- _The exercise_: Convert the records below into a JSON list of strings, with one string for each line and any blank lines omitted. Leave the pictures out of the list.

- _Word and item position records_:
+++

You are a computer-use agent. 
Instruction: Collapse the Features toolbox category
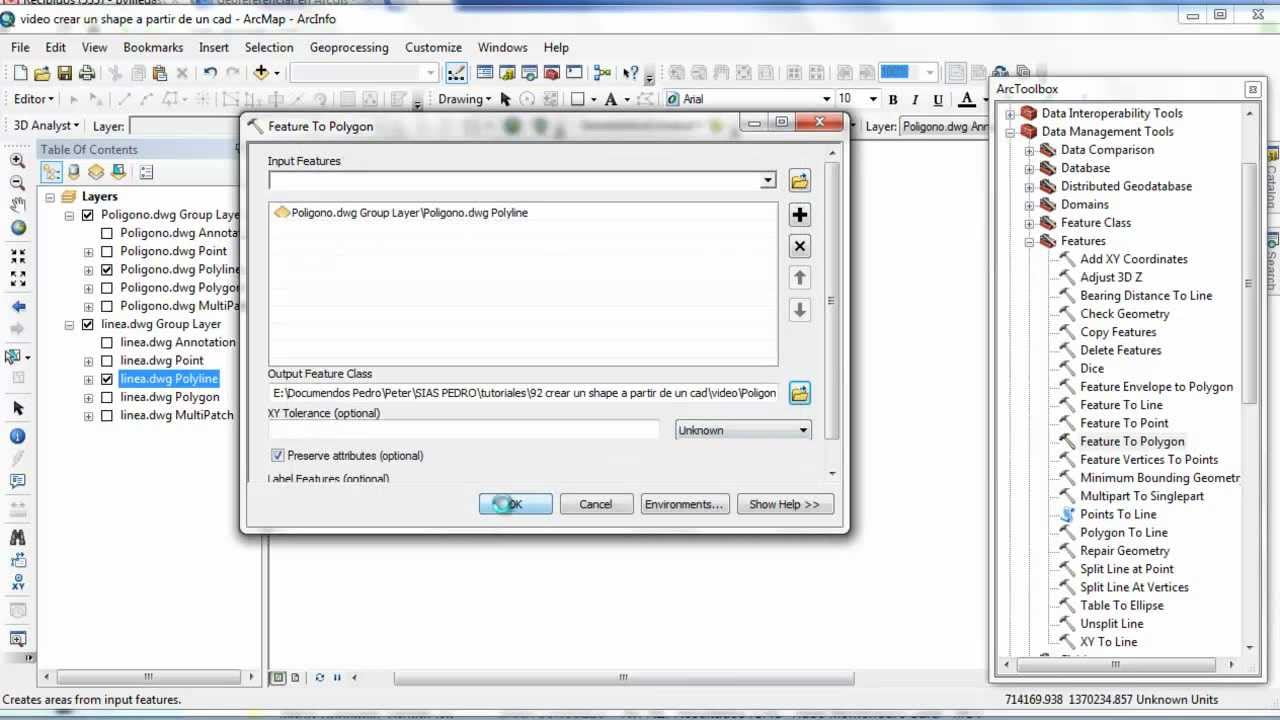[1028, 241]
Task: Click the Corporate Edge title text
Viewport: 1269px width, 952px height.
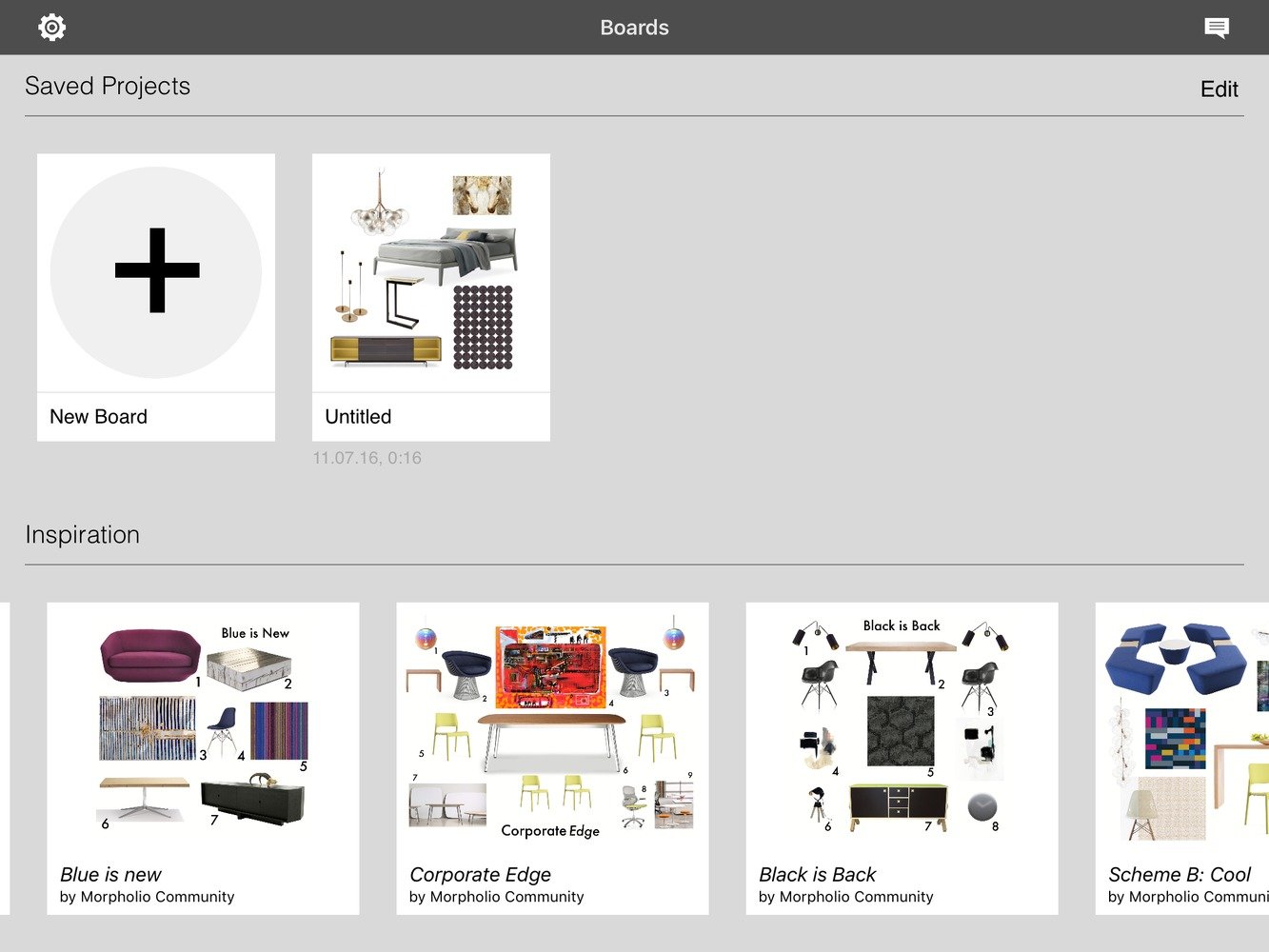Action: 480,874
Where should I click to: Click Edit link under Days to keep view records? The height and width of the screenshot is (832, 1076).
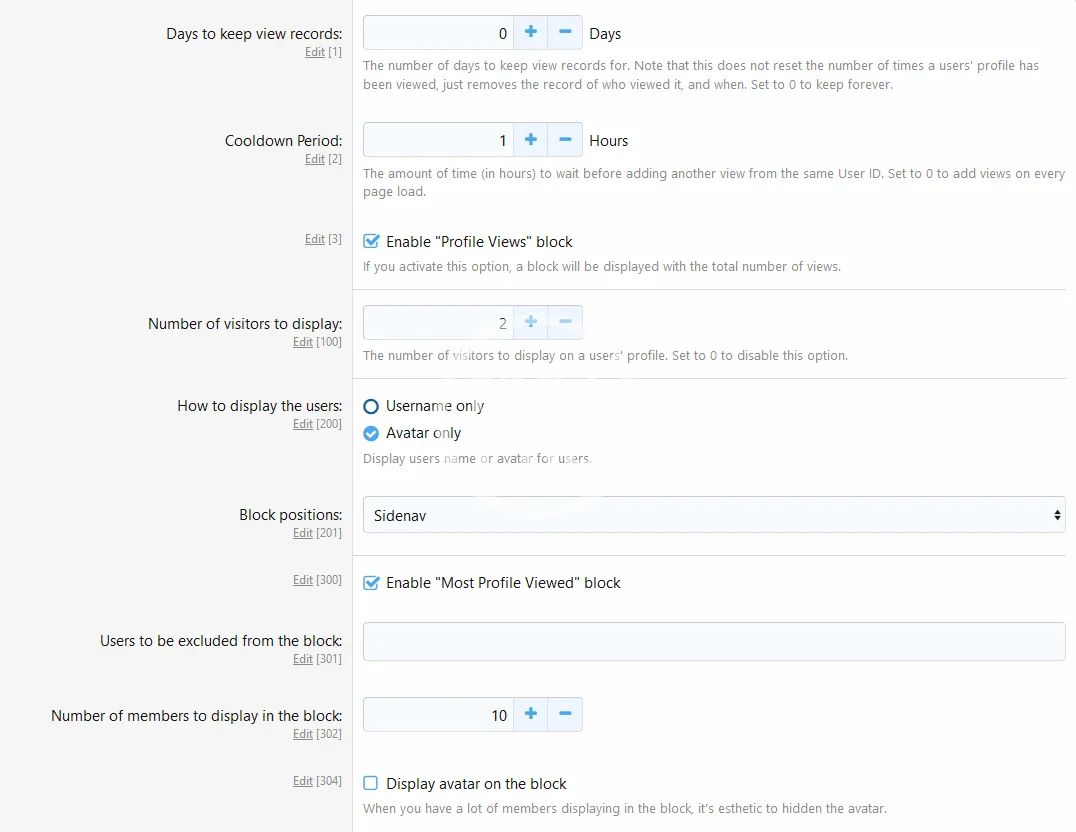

+++

- _The result_:
[
  "You are a computer-use agent. ",
  "Instruction: Collapse the Features toolbox category",
  "[1028, 241]",
  "Task: Click the Corporate Edge title text",
  "Viewport: 1269px width, 952px height.",
  "Action: 480,874",
  "Where should I click to: Click Edit link under Days to keep view records? The height and width of the screenshot is (832, 1076)."
]